The Academy moved to the current system largely due to complaints about “undeserving” contenders landing best picture nominations. Films like “Winter’s Bone” and “The Kids Are All Right” were among those often (unfairly) singled out. Some members also complained about being asked to come up with a ranked list of 10 films on their ballots in the 10-nominee paradigm, which was used in 2010 and 2011, rather than five. Under the current system, members are asked to rank five again, with the Byzantine math of the preferential ballot producing nine nominees in 2012, 2013 and 2014, and eight the last two years.
Other strides have been made in the effort to reduce racial bias along the way — increasing the number of membership invitations to people of color, announcing the A2020 diversity initiative at the Governors Awards in November of last year — but none of it, judging by the passionate response, has addressed concerns fast enough. There are roughly 160 black members in an organization that numbers 6,200 (and even fewer Latinos); it’s hard to make up ground quickly.
So how can the Academy leap ahead?
This would probably never happen in a million years, but what about an entire class of Academy invitees that reflects cultural diversity? Every year, the org grants passage to around 300 new members. The white male demographic can afford a year off, so how about 300 men and women of color, an influx that would raise the organizational percentage to 7 or 8, from 3, in an instant? Maybe it’s splashy, maybe it’s stunt-ish, but that seems to be what’s called for at this point. (The newly revealed A2020 provisions aim to double representation more steadily, over the course of four years.)
That could be difficult to pull off, however, given the industry’s infrastructure. Perhaps the org could put resources into outreach programs akin to a studio acquisitions department, hitting the international film festival circuit with a specific eye to recruiting and grooming diverse talent. (The Academy announced plans to supplement the traditional sponsorship-based process of recruitment by launching a global campaign to seek out qualified new members who represent greater diversity, so those gears appear to be turning as well.)
What will be key, however, is to see any such Academy effort also reflected in the industry as a whole. For instance, the year’s most diverse category is animated feature film. People of color are represented in all but one of the nominees (“Shaun the Sheep Movie”). But will Disney or DreamWorks be clamoring to hire, say, Brazilian “Boy and the World” director Ale Abreu? “Creed” director Ryan Coogler, meanwhile, believes strongly in extending opportunity.
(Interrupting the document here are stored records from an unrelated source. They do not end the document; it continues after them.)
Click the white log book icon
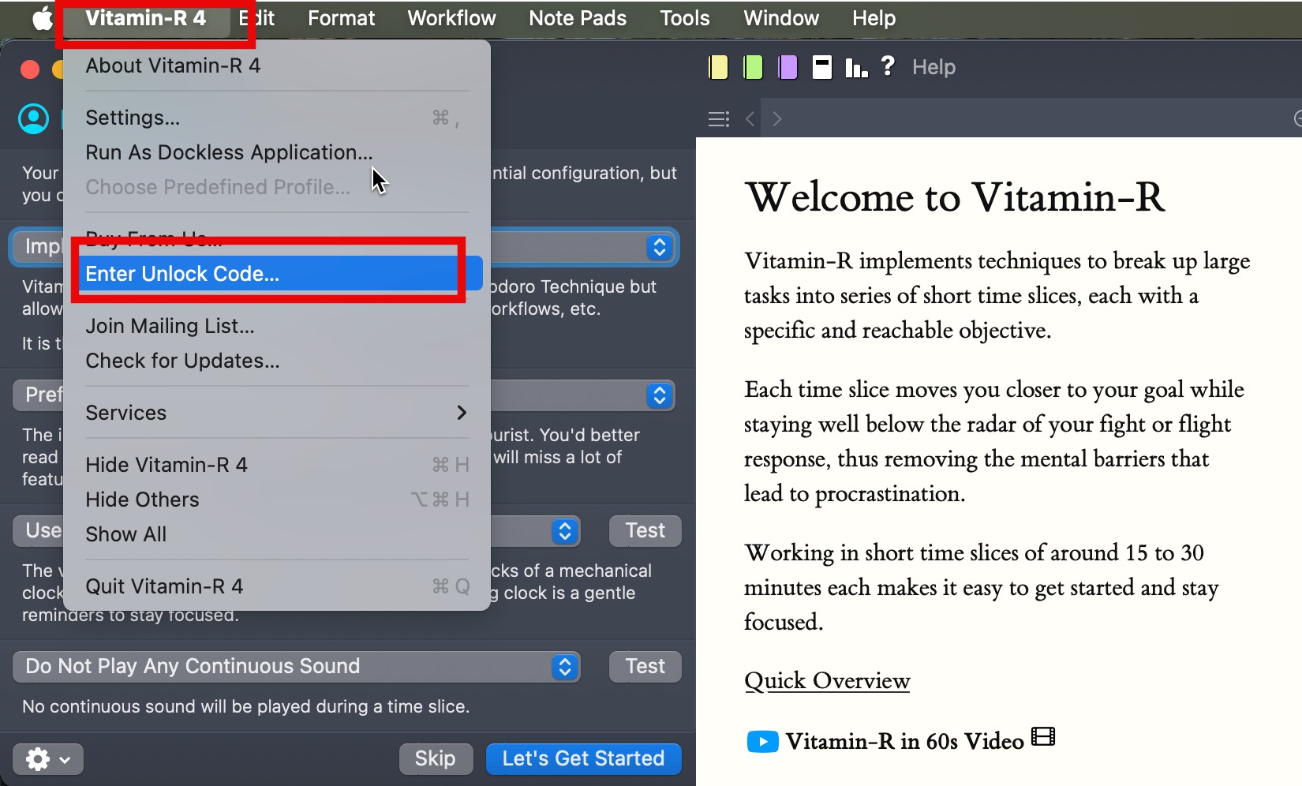 click(x=822, y=68)
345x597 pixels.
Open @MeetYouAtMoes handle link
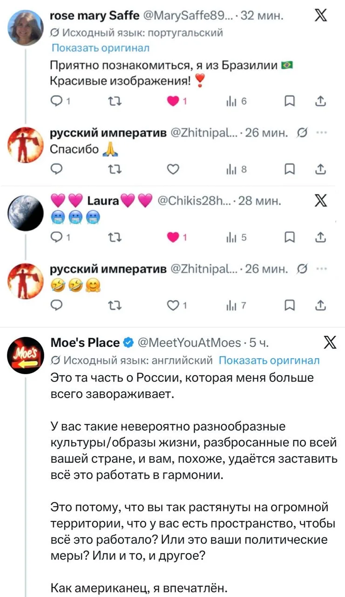click(x=188, y=343)
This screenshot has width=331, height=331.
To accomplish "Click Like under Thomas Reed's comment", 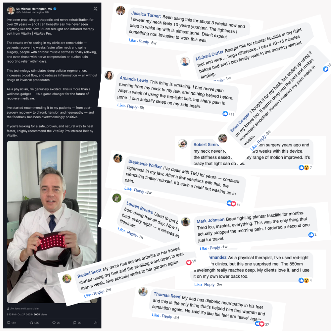I will [x=156, y=315].
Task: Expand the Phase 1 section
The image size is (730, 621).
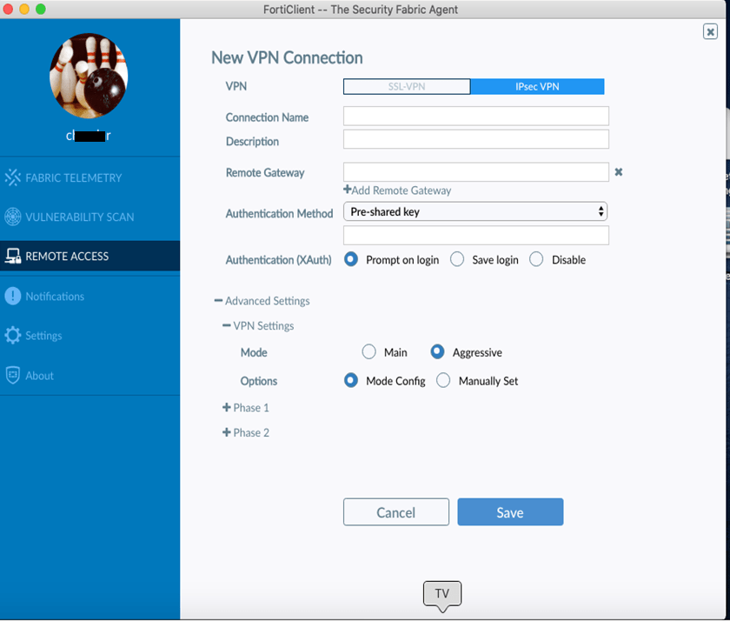Action: pyautogui.click(x=245, y=408)
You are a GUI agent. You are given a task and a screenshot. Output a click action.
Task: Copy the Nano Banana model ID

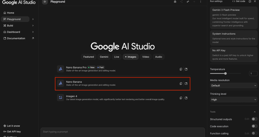coord(181,84)
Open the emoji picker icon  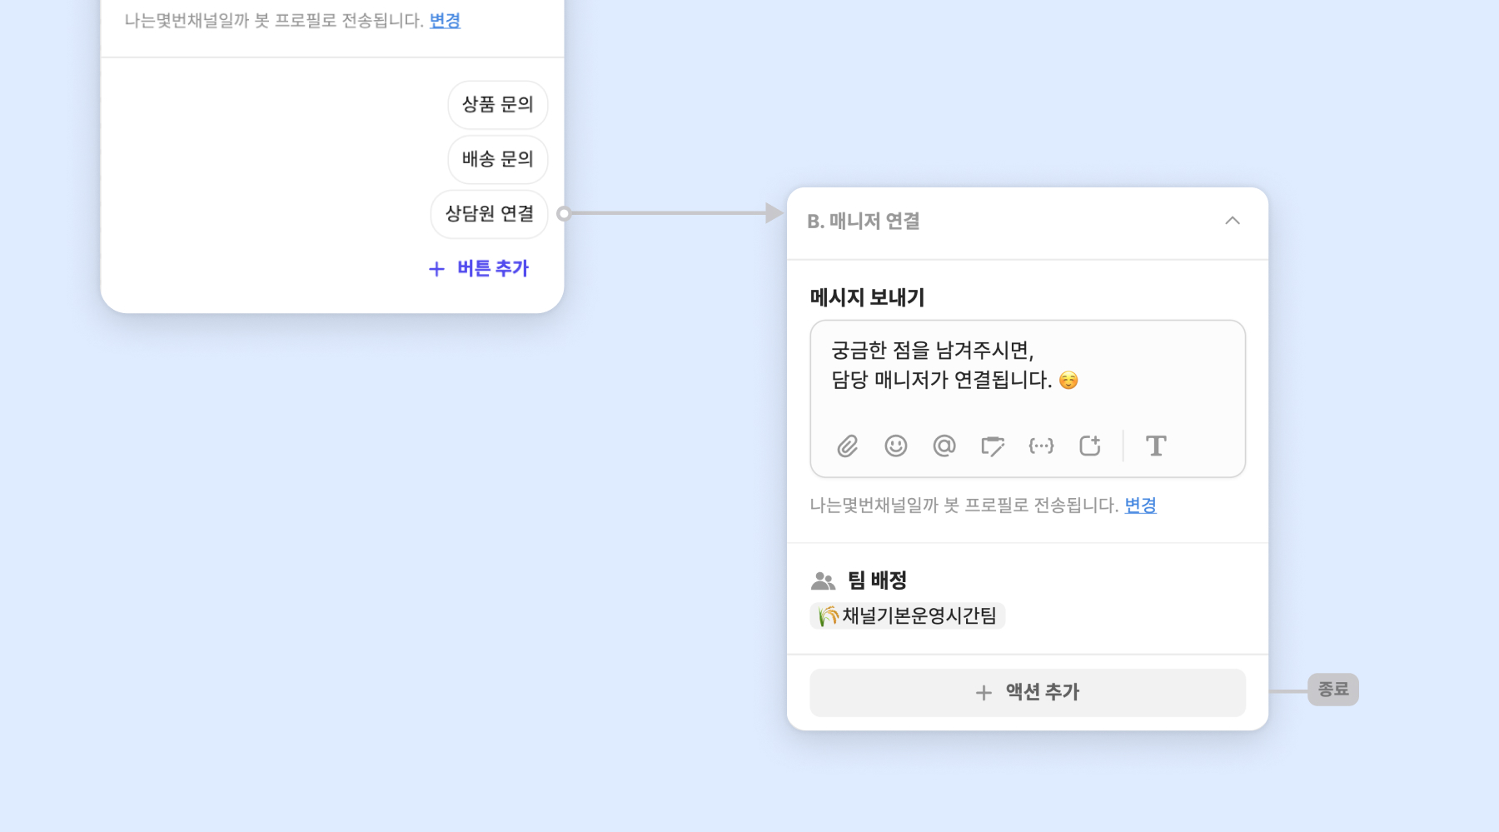coord(895,446)
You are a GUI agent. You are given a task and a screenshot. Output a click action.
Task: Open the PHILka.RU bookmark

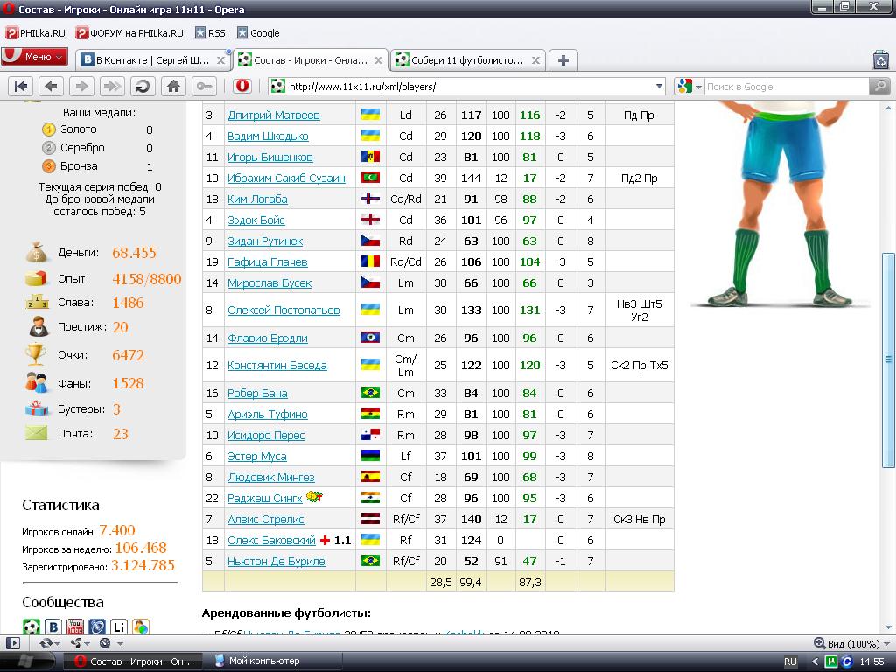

But will Marvel Studios allow him to crew up as he sees fit on “Black Panther?” Ditto “Compton” director F. Gary Gray on the next “Fast and Furious” sequel?
Academy president Cheryl Boone Isaacs said last week that the Academy “is going to lead and not wait for the industry to catch up.” Be that as it may, the industry must catch up if long-lasting change is to take hold. After all, awards are merely symptomatic.